Dataset extract -
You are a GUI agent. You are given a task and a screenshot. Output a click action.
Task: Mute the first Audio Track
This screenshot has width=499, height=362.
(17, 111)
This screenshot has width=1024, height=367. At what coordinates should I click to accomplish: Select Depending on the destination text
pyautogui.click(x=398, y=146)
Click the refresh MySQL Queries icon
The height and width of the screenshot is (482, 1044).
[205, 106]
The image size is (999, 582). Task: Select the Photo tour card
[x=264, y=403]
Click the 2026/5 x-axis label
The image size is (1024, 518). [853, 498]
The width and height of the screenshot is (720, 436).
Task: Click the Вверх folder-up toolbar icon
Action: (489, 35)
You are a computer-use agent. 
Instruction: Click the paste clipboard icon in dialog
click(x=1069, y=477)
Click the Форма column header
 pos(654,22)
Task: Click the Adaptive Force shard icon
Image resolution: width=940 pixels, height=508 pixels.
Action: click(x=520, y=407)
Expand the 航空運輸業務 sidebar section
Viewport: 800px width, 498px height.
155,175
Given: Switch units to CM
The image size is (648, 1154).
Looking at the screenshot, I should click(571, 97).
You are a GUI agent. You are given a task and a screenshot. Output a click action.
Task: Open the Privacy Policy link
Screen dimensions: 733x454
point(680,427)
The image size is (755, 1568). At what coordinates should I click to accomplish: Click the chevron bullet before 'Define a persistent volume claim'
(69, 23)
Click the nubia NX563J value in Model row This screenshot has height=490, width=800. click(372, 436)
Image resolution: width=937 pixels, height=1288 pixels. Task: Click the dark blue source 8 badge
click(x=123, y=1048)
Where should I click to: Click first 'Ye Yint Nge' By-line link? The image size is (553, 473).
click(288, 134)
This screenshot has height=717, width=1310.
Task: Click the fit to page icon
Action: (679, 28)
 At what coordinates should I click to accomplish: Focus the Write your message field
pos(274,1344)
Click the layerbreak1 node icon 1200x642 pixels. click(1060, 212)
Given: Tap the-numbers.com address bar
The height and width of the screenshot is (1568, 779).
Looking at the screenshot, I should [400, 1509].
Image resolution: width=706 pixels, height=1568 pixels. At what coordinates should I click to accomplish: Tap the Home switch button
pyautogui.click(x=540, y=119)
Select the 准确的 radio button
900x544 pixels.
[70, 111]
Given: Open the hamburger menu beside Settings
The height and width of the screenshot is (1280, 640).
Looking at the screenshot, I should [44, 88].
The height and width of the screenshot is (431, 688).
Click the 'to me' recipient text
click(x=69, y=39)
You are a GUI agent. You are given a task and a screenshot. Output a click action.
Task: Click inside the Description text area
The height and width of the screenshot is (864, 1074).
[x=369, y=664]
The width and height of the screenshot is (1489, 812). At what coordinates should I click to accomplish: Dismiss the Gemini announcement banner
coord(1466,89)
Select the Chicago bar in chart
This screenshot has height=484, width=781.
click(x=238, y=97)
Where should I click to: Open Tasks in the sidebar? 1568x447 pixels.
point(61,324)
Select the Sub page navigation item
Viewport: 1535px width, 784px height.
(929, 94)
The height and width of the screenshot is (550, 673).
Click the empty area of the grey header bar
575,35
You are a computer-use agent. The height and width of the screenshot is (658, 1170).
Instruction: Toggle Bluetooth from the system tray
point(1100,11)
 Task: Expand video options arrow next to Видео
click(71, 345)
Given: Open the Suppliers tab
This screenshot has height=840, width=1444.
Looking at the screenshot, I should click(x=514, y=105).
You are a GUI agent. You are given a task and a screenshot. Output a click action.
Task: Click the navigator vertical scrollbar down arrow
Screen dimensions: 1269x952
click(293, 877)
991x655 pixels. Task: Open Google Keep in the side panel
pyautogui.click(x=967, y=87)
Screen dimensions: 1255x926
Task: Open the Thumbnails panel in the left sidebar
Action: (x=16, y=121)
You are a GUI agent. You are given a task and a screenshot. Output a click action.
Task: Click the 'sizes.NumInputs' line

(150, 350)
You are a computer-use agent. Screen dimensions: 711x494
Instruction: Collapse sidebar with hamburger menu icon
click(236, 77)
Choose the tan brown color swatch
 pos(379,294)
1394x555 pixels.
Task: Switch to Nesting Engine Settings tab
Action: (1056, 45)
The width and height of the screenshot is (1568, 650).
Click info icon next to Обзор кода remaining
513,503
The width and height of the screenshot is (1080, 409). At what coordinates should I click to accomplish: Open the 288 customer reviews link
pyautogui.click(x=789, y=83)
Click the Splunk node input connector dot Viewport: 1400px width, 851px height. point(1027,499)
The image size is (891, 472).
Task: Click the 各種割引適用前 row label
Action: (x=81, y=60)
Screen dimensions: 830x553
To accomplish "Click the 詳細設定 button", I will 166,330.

Task to carry out - The first line of the entries, the line with "Task: Click the Adaptive Force shard icon", and every line between them should be retyped exactly, and nothing else.

Task answer -
You are a GUI agent. You are given a task and a screenshot. Output a click action.
Task: Mute the first Audio Track
This screenshot has width=499, height=362.
(17, 111)
This screenshot has width=1024, height=367. At what coordinates should I click to accomplish: Select Depending on the destination text
pyautogui.click(x=398, y=146)
Click the refresh MySQL Queries icon
The height and width of the screenshot is (482, 1044).
[205, 106]
The image size is (999, 582). Task: Select the Photo tour card
[x=264, y=403]
Click the 2026/5 x-axis label
The image size is (1024, 518). [853, 498]
The width and height of the screenshot is (720, 436).
Task: Click the Вверх folder-up toolbar icon
Action: (489, 35)
You are a computer-use agent. 
Instruction: Click the paste clipboard icon in dialog
click(x=1069, y=477)
Click the Форма column header
 pos(654,22)
Task: Click the Adaptive Force shard icon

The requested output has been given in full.